Tempos houve em que os autores de lendários relógios permaneciam incógnitos ou estavam confinados a uma cláusula de confidencialidade. Ainda hoje, salvo raras exceções entre o passado e o presente, são desconhecidos do grande público. Na classe dos designers especializados em relojoaria (os designers/conceptistas de movimentos estão noutro plano) reunimos alguns dos protagonistas que dão rosto ao tempo para, ao longo das próximas semanas, dar a conhecer a sua filosofia estética, as suas criações e os seus pareceres sobre a sua atividade. E começamos assim com Eric Giroud, talvez o mais profícuo da atualidade.
—
Versão completa do perfil de Eric Giroud, publicada no número 69 da Espiral do Tempo.
Após vários contactos de ocasião ao longo dos tempos, estabelecemos a primeira entrevista mais formal com Eric Giroud durante a Dubai Watch Week — o designer suíço do cantão francófono do Valais tinha utilizado a expressão ‘relógios sexy’ enquanto membro do painel de um dos fóruns promovidos e foi precisamente por aí que iniciámos a conversa. Afinal, o que é que dá a conotação sexy ou sensual a um relógio, aquele je ne sais quoi que o torna particularmente atraente? «A capacidade de mexer com a emoção das pessoas, aquela qualidade intangível que transforma o simples gostar em paixão», respondeu. Não há dúvida de que Eric Giroud sabe como desenhar relógios com sex-appeal, capazes de capturar o imaginário dos aficionados e de fazerem sentir especiais os seus donos.

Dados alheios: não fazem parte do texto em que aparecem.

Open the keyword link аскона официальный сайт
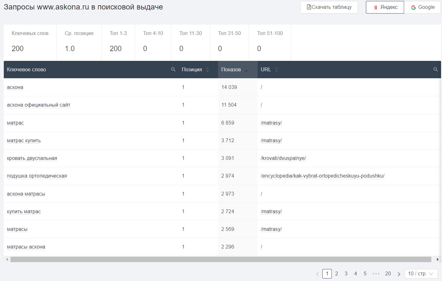Screen dimensions: 442x281 coord(39,105)
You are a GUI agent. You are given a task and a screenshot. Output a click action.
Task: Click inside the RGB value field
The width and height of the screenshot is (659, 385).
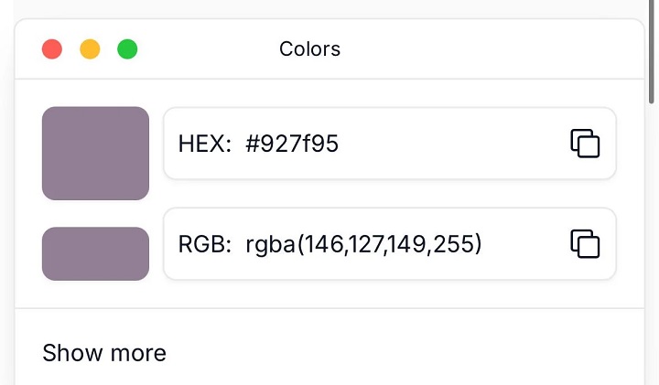tap(522, 244)
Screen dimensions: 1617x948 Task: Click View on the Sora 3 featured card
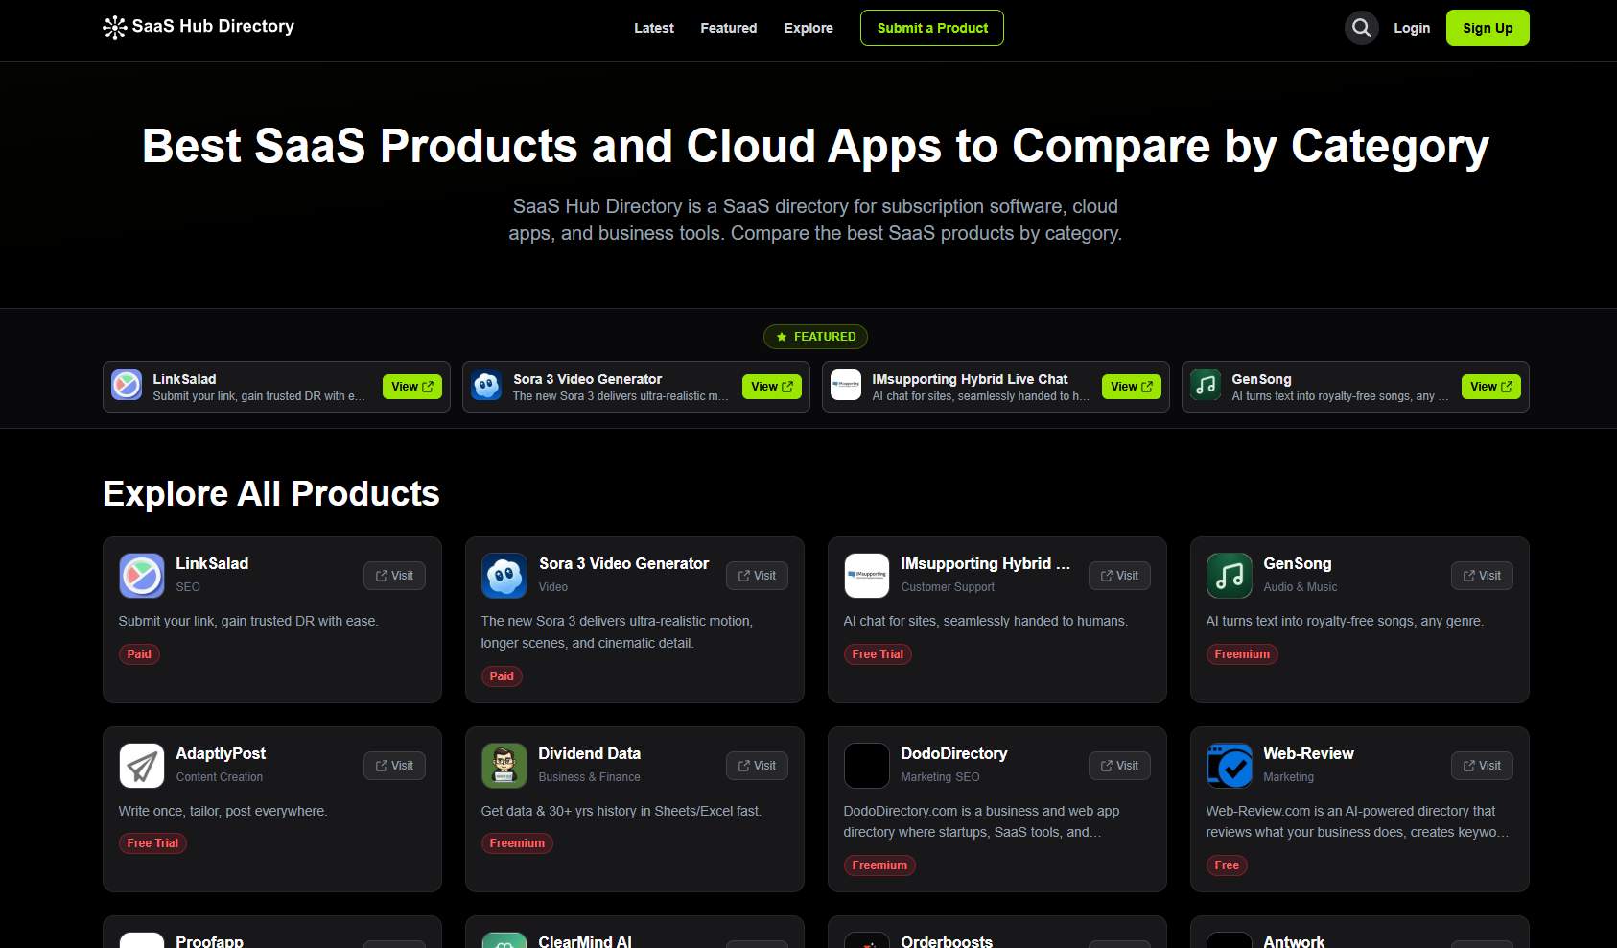(771, 386)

Eric Giroud parece mais jovem do que na realidade é, mantendo a sua caraterística aura de jovem intelectual com os seus óculos de massa. Arrancou profissionalmente na área da arquitetura em 1989, até que foi desafiado a desenhar relógios em 1997. «Comecei na arquitetura, onde aprendi a ‘fazer amizade’ com as restrições. Os relógios surgiram um pouco por acaso, porque trabalhava numa agência que desenhava todo o tipo de objetos. Houve uma encomenda na área da relojoaria e fiquei intrigado; comecei a estudar o tema e foi então que descobri a paixão que a envolvia os relógios, as pessoas por trás das marcas. Comecei a desenhar mostradores para a Tissot e para a Mido. Foi um processo gradual a partir daí».

Em 1998, criou o seu estúdio de design dedicado à relojoaria e destaca como o seu primeiro grande projeto o PRS 516 da Tissot, em 2004. Um cronógrafo com aspeto racing. O campo de intervenção de Eric Giroud tem sido extremamente alargado e pode dizer-se que vai de um extremo ao outro do espectro estético e até mesmo no que diz respeito ao preço da peça e aos seus próprios honorários. Porque Eric Giroud é tão competente a criar uma estética de raiz, como a dar pequenos retoques de atualização estética ou ergonómica que transformam um design que já de si é bom em algo ainda melhor. Como se fosse um cirurgião plástico relojoeiro.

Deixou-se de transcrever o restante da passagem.